> Task prompt:
For the records below, output word for word the lines from the one with "Open the ConfigurationManager tab icon" up to and including the one with "The height and width of the screenshot is (344, 441).". No pictures.

> Material for the task:
⁂
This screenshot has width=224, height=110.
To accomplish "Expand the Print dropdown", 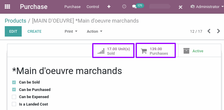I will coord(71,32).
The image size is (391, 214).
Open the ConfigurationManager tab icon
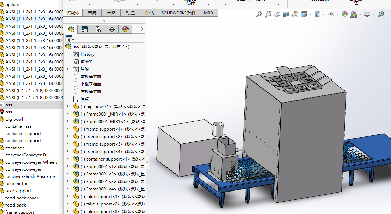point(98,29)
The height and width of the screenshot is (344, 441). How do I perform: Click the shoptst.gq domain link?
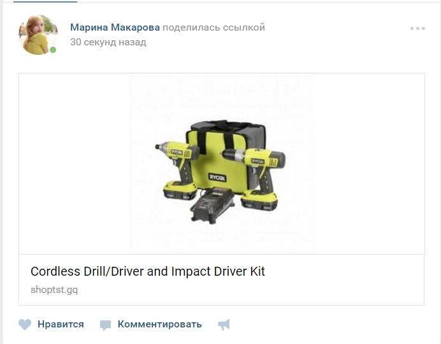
⁂
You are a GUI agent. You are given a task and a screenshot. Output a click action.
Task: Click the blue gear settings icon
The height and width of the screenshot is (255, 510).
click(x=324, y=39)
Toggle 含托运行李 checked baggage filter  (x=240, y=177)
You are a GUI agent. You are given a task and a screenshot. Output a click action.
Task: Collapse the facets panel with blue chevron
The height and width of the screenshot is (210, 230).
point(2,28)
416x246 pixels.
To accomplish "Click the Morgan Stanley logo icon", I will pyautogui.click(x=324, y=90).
⁂
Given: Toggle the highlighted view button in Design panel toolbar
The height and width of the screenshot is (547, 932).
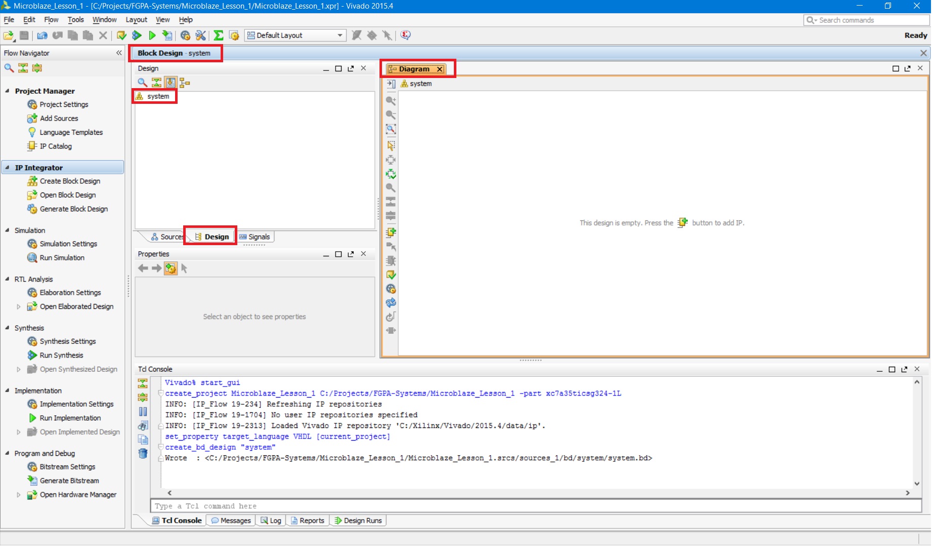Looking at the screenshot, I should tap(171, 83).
⁂
> Result:
Open the ConfigurationManager tab icon
point(98,29)
The height and width of the screenshot is (344, 441). How do I perform: Click the shoptst.gq domain link?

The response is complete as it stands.